The latter produced a stunning set of quarterly numbers. But investors bailed on concerns that margins may get squeezed over the coming months. They contributed to the 2.3% loss across the S&P 500 technology sector. The S&P’s telecoms sector also fared poorly, losing 3.2% over the week.
In contrast, investors were buyers of the Finance and Materials sectors, which were up 2.3% and 2.4% respectively. This tech underperformance reinforced concerns that the AI-driven rally shows signs of cooling, at least in the near term, as investors reassess valuations and earnings momentum. Nvidia, the world’s largest chip designer by market capitalisation, continues to trade around the lower end of a band of support (previously resistance) between $181-$177.
Meanwhile, Tesla has rallied 21% over the last four weeks and is once again closing in on all-time highs. Micron reports tomorrow, and this could help set the tech tone for the rest of the year.
Economic releases will be central this week, with Non-Farm Payrolls (covering October and November), weekly ADP Payrolls, Retail Sales and Manufacturing and Services PMIs due tomorrow. Then there’s the November CPI report on Thursday.

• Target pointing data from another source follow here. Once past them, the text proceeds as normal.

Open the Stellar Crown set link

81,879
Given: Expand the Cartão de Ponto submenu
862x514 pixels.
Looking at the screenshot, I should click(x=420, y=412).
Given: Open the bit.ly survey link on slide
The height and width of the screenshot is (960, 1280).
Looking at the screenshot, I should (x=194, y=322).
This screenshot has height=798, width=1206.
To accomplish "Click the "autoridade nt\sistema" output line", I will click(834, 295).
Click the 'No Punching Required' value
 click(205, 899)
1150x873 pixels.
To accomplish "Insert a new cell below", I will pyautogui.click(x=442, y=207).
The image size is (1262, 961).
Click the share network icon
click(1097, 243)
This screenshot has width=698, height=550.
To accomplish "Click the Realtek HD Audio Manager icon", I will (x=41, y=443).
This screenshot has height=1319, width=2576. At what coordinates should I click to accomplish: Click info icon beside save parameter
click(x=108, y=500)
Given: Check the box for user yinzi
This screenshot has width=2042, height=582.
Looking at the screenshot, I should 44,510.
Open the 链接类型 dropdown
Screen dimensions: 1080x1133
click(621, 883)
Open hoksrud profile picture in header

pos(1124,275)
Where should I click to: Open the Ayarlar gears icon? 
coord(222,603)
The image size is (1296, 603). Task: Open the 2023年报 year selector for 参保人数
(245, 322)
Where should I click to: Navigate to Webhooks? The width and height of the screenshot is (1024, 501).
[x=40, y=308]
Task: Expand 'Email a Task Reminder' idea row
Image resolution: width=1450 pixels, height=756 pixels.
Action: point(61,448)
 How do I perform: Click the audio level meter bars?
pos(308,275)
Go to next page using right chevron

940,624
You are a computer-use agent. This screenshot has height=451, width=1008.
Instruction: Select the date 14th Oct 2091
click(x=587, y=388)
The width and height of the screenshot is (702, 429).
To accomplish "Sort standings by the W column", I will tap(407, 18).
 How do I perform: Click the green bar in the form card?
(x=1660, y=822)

These releases were delayed by the autumn government shutdown and could inject volatility as markets recalibrate macro expectations.
Finally, Fed governors Stephen Miran and John Williams give separate speeches today. Last week, the Federal Reserve cut rates for its third successive meeting, as expected. The Fed Funds rate now has a range of 3.50-3.75%, down from 5.25-5.50% before September 2024. But the US central bank is forecasting a slowdown in monetary policy reduction, with just one 25 basis point cut expected next year.